Sunday, May 22, 2005

San Diego, Part 4

Everyone but us left early Sunday. Due to incomplete communication among the family (he said, with immense politeness), the three of us arrived a day later and would leave a day later than the others, so breakfast was our last chance for family schmoozing. We went to yet another Mexican restaurant in Old Town, El Fandango, and had breakfast in ridiculous restaurant-size portions that left us feeling no need for more food until evening. Kind words and sentiments were exchanged at the restaurant and then a few more back at the hotel.

We drove downtown and walked around, intending to check out bookstores that we'd looked up in the Yellow Pages, but found one closed on sunday and another defunct for months if not years. We did see some gorgeous architecture, including several truly splendid parking garages.

We stumbled upon a gateway to a parallel universe that turned out to be the Horton Plaza we had been told about. It was quite staggering, literally frightening, such an extreme shopping experience, and I am no shopper. Someone who was actually interested in all those places we saw on one quick walk through would really have been moved. I wish now that I had saved the phrase "the mind boggles" for time slike that one. But then, Kathe probably wishes I was more sparing with it, too.

After that Kathe, Waldy and I headed once again into Balboa Park to see the Museum of Man (swell!) and the Museum of Art (not so hot).
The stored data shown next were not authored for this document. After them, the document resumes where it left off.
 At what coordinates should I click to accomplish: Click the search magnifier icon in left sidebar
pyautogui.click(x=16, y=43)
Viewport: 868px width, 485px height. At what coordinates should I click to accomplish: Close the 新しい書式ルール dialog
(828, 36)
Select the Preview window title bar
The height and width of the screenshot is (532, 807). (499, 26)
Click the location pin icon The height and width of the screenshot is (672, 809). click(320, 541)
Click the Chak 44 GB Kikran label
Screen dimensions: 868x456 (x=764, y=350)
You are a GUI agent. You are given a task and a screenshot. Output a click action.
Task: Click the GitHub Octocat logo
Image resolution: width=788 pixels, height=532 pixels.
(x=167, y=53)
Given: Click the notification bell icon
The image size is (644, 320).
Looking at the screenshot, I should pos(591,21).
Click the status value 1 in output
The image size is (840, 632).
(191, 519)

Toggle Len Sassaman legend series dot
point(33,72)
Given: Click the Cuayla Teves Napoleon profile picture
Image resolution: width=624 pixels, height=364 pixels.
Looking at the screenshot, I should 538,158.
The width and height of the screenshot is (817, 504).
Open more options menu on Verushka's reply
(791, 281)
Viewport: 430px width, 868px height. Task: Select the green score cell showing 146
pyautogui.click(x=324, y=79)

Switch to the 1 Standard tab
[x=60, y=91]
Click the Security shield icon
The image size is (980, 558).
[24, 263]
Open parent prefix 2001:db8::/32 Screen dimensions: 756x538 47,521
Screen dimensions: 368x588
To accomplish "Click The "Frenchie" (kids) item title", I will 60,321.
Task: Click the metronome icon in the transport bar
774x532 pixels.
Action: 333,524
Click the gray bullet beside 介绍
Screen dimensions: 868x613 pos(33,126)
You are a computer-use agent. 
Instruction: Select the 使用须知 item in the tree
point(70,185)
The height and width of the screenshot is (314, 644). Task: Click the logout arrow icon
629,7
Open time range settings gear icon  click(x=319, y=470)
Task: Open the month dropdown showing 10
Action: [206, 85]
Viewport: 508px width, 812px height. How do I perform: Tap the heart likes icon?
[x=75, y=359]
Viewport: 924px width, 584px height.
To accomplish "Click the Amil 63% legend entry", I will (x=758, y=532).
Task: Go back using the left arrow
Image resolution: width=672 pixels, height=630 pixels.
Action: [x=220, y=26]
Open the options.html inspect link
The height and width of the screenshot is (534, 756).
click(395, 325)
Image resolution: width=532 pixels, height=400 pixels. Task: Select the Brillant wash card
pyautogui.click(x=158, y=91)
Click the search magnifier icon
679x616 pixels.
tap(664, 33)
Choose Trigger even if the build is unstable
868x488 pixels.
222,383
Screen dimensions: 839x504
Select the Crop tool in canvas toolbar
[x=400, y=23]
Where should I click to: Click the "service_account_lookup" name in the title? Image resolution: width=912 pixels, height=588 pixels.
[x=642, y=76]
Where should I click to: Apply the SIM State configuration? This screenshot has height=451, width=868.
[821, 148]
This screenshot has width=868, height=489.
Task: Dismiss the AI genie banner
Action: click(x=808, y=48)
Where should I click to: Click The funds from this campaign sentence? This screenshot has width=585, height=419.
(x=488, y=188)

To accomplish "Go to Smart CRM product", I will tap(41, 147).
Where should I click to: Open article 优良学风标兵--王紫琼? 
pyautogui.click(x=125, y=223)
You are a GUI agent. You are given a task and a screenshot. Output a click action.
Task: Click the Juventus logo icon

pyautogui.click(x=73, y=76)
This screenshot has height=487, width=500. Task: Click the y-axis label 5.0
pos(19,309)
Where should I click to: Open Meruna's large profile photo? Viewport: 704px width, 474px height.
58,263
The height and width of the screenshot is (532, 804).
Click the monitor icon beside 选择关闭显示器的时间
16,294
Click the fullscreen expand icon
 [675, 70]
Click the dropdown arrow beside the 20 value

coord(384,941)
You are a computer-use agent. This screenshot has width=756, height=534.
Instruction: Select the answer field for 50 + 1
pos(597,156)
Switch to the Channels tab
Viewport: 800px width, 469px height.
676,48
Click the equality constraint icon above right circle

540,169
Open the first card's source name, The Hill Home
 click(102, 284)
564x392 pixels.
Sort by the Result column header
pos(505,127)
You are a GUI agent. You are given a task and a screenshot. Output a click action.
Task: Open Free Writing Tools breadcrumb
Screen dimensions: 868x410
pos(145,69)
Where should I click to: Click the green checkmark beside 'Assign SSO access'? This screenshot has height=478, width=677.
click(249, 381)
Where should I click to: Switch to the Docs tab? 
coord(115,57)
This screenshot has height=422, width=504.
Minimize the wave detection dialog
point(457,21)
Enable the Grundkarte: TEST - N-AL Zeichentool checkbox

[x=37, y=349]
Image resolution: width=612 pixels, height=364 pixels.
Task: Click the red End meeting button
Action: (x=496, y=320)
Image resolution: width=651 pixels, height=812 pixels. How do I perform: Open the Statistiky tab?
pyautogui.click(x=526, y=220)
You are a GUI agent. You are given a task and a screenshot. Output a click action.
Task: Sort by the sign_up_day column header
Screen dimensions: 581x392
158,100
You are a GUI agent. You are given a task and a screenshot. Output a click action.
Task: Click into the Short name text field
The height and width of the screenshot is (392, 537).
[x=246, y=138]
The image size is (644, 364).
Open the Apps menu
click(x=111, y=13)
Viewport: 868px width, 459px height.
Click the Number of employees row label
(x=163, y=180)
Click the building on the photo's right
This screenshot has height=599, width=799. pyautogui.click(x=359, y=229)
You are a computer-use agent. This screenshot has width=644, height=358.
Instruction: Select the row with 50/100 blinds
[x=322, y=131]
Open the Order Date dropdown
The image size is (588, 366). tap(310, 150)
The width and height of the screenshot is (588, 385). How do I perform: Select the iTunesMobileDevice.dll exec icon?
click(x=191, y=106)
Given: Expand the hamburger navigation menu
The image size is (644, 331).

We were amused by the quaint reconstructions of ancient hominids left over from the 1915 World's Fair, and by the less-than-perfect reconstructions left over from the 1974 filming of The Naked Ape.

After that, we checked out book stores, or as it turned out, I did while Waldy stayed behind and Kathe sat patiently in the car. She really is awfully nice to me, you know. Then we turned in the car, leaving us at the mercy of San Diego rapid transit, which proved to be merciful indeed.

Back at the hotel, we talked about going to find some takeout food, but were still only moderately interested in food after the enormous breakfast. We walked around Old Town, looked in at restaurants, but finally walked back without anything. We did, though, finally break our silence on the mysterious pipes that erupt from the pavement with surprising frequency in San Diego.

The next morning, we took a taxi to the airport, retraced our steps through Salt Lake City and Eugene, found our car in the parking lot looking eerily unchanged after a long weekend away, and went home. It was right there where we'd left it. Amazing.